Judges and jurors in the United States who must decide whether sexually explicit material is obscene are asked to use a local yardstick: Does the material violate community standards?

That is often a tricky question because there is no simple, concrete way to gauge a community's tastes and values.

The Internet may be changing that. In a novel approach, the defense in an obscenity trial in Florida plans to use publicly accessible Google search data to try to persuade jurors that their neighbors have broader interests than they might have thought.

In the trial of a pornographic Web site operator, the defense plans to show that residents of Pensacola are more likely to use Google to search for terms like "orgy" than for "apple pie" or "watermelon."

The publicly accessible data are vague in that they do not specify how many people are searching for the terms, just their relative popularity over time. But the defense lawyer, Lawrence Walters, is arguing that the evidence is sufficient to demonstrate that interest in the sexual subjects exceeds that of more mainstream topics - and that, by extension, the sexual material distributed by his client is not outside the norm.

It is not clear that the approach will succeed. The Florida state prosecutor in the case, which is scheduled for trial July 1, said the search data might not be relevant because the volume of Internet searches is not necessarily an indication of, or proxy for, a community's values.

But the tactic is another example of the value of data collected by Internet companies like Google, both from a commercial standpoint and as a window into the thoughts, interests and desires of their users.

"Time and time again you'll have jurors sitting on a jury panel who will condemn material that they routinely consume in private," said Walters, the defense lawyer. Using the Internet data, "we can show how people really think and feel and act in their own homes, which, parenthetically, is where this material was intended to be viewed," he added.

Walters last week also served Google with a subpoena seeking more specific search data, including the number of searches for certain sexual topics done by local residents. A Google spokesman said the company was reviewing the subpoena.

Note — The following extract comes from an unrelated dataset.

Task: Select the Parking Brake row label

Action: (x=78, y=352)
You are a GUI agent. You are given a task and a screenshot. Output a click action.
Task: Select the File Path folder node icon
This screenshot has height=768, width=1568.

Walters is defending Clinton Raymond McCowen, who is facing charges that he created and distributed obscene material through a Web site based in Florida. The charges include racketeering and prostitution, but Walters said the prosecution's case fundamentally relies on proving that the material on the site is obscene.

Such cases are a relative rarity this decade. In the last eight years, the U.S. Justice Department has brought roughly 15 obscenity cases that have not involved child pornography, compared with 75 during the administrations of President Ronald Reagan and the first President Bush, according to Jeffrey Douglas, chairman emeritus of the First Amendment Lawyers Association. (There have been hundreds involving child pornography.) Prosecutions at the state level have followed a similar arc.

The question of what constitutes obscenity relies on a three-part test established in a 1973 decision by the Supreme Court. Essential to the test has been whether the material in question is patently offensive or appeals to a prurient interest in sex - definitions that are based on "contemporary community standards."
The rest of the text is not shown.